- **What this task involves**
State how many lines in the listing below contain the word "dimensions", and give only the number.

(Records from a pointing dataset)

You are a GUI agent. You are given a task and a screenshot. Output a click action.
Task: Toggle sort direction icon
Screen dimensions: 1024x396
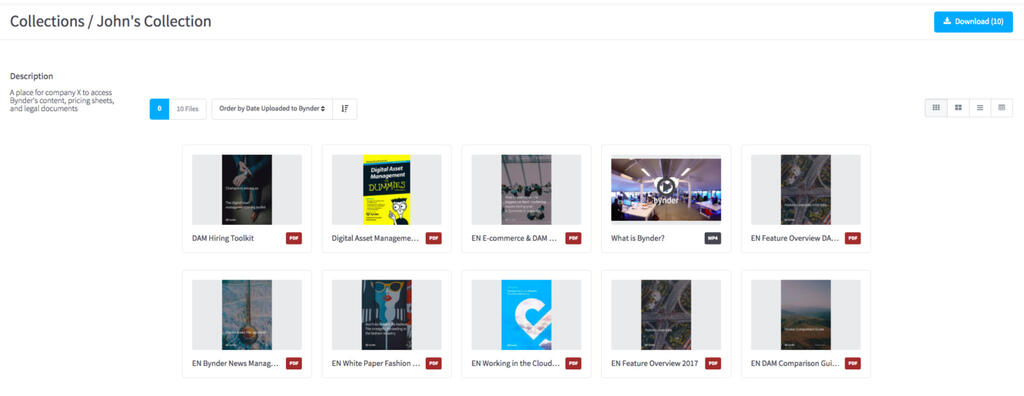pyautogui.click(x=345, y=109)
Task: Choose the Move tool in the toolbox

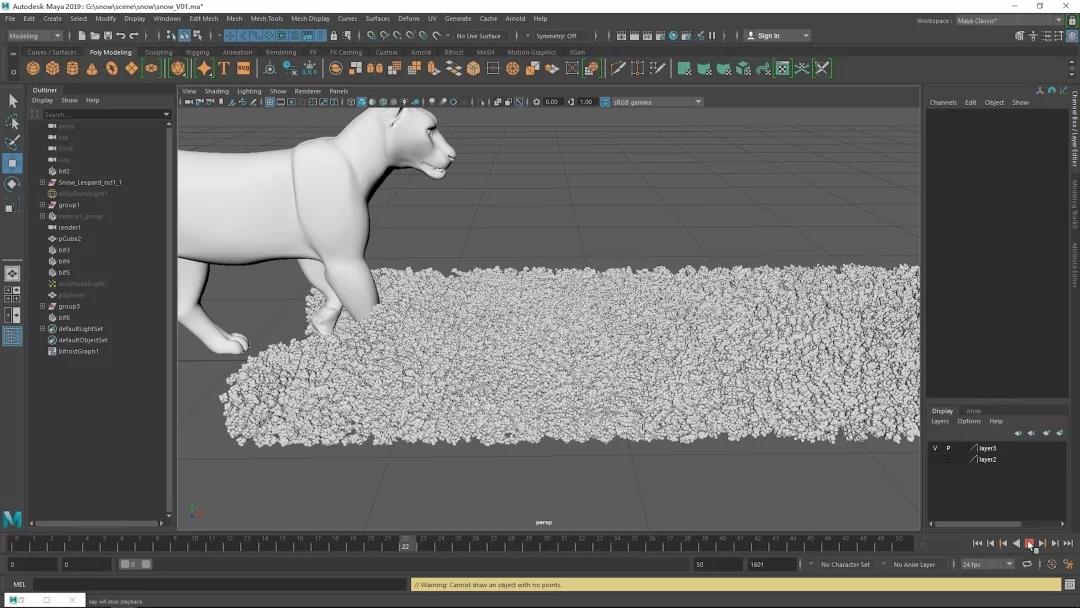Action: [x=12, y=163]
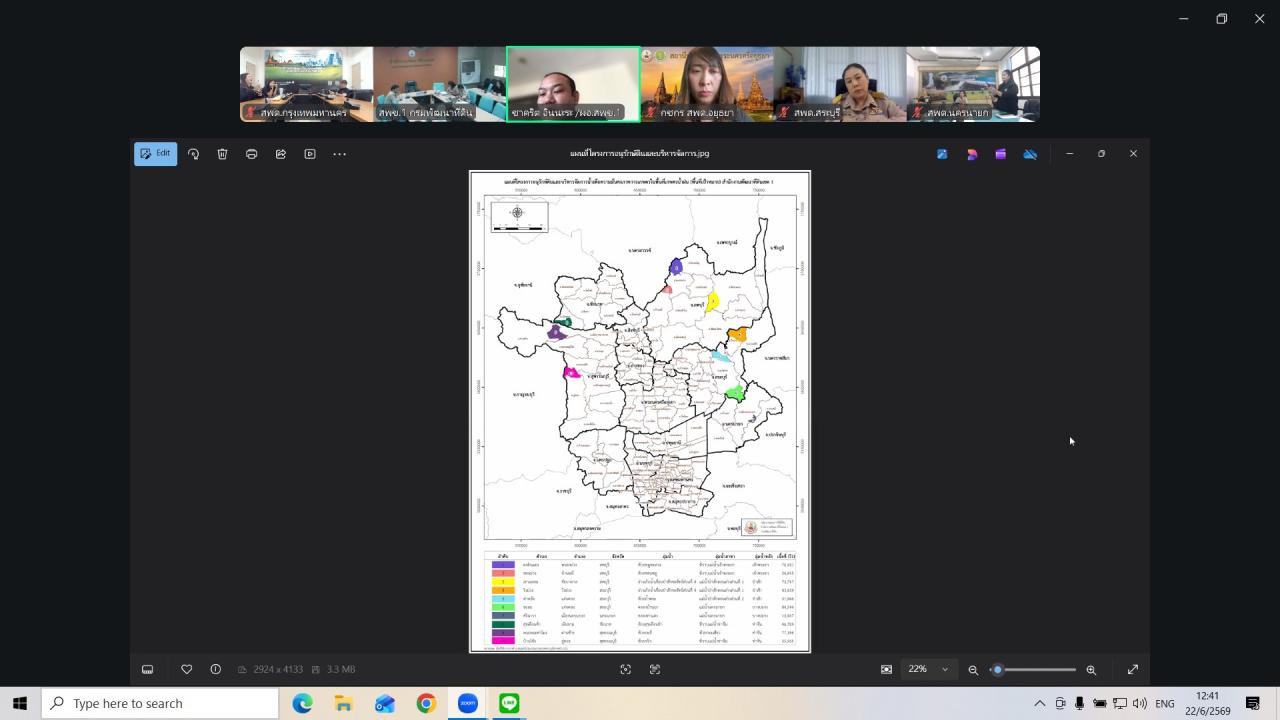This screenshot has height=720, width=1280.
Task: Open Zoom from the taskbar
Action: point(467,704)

---

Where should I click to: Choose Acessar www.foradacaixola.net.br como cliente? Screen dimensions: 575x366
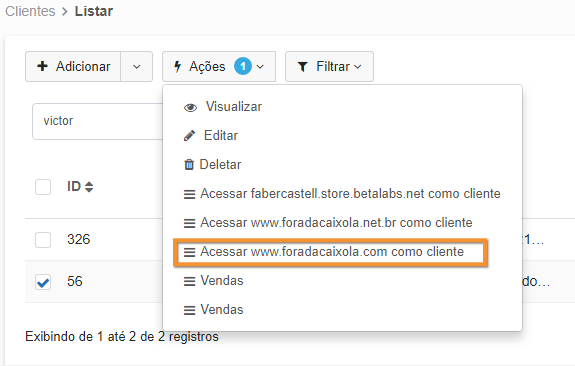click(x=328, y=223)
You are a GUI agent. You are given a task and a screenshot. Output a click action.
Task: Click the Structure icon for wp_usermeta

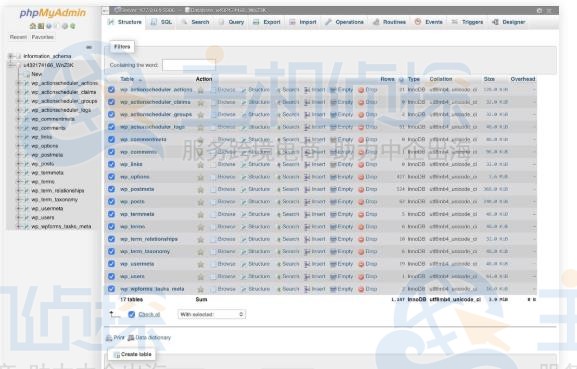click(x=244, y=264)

- **Completed task**
2